The data:
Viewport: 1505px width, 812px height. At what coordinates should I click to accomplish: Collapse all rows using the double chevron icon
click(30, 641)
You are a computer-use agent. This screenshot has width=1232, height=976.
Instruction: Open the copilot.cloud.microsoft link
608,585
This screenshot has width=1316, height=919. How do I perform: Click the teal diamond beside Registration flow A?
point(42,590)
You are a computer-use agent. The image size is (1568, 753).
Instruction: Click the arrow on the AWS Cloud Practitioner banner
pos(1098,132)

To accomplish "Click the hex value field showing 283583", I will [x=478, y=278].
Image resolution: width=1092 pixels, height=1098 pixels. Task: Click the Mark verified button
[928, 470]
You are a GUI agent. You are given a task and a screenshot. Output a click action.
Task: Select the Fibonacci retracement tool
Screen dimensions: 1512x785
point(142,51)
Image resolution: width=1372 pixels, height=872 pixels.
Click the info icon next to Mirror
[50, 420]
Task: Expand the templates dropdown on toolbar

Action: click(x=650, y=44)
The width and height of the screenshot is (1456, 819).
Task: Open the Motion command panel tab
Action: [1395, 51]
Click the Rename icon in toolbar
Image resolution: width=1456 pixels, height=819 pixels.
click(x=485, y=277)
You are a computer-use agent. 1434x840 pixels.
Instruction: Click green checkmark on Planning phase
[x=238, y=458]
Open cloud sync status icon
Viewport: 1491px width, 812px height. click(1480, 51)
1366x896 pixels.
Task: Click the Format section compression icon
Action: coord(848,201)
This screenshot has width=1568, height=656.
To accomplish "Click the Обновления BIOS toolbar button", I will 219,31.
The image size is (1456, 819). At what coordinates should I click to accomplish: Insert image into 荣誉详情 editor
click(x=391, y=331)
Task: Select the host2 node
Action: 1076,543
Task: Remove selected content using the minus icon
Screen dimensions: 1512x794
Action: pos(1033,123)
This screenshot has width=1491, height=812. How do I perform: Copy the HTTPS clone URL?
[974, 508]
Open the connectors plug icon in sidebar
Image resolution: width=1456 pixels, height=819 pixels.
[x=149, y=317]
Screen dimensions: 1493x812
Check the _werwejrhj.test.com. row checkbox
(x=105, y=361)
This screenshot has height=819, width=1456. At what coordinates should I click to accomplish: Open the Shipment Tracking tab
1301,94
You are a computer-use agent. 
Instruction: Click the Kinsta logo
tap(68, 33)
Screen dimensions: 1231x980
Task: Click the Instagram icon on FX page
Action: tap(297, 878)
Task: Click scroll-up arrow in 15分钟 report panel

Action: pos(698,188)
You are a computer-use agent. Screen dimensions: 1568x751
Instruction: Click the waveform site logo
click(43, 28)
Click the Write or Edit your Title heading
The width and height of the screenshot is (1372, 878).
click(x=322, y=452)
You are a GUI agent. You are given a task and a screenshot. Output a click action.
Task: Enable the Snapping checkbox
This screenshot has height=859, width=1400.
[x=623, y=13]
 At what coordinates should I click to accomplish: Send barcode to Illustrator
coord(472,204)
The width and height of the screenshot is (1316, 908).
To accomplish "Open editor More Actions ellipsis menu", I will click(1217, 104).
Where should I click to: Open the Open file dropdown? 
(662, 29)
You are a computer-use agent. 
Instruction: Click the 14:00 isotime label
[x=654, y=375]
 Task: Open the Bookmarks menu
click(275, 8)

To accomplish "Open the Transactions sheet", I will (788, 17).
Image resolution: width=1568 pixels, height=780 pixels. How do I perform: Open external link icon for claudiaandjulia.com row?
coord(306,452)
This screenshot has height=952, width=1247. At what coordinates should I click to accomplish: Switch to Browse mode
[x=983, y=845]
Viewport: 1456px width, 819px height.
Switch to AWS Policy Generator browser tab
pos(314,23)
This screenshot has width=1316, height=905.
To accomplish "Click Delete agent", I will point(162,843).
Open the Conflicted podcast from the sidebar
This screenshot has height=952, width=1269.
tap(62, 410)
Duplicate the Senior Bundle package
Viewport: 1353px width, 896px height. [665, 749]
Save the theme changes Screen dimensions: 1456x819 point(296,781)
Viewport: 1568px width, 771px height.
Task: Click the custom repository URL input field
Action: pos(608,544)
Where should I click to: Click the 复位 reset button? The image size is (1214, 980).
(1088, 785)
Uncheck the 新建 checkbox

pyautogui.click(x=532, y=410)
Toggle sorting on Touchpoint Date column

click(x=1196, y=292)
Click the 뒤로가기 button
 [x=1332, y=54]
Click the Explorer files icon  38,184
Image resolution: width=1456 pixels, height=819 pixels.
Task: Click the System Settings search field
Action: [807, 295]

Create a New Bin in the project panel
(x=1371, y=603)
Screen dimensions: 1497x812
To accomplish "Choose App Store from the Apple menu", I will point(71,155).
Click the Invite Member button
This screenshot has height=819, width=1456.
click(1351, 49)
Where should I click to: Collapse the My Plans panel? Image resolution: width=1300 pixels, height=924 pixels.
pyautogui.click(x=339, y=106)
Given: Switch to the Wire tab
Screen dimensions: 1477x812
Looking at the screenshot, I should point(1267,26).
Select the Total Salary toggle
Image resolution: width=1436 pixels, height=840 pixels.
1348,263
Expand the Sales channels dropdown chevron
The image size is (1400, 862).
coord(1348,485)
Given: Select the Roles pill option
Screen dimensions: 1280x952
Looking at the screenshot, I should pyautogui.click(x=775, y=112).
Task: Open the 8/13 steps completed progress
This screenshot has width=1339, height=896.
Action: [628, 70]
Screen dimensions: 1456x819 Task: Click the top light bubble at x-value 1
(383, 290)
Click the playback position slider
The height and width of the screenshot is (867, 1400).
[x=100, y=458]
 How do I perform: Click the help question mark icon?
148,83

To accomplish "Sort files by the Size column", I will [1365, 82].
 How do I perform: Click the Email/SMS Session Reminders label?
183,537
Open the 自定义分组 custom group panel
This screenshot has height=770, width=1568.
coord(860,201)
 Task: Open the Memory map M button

Exercise objective: Only lines containing "agent" belong in the answer; copy every such line from the records.

Response to the task:
You are a computer-use agent. This screenshot has width=1232, height=976.
You are a computer-use agent. The image size is (1568, 753).
You are a GUI agent. You are given a task and a screenshot. Output a click action.
You are a computer-use agent. 1434x840 pixels.
You are a computer-use agent. 
You are a computer-use agent. Screen dimensions: 1568x751
You are a GUI agent. You are given a task and a screenshot. Output a click action.
You are a computer-use agent. 
To accomplish "Click Delete agent", I will point(162,843).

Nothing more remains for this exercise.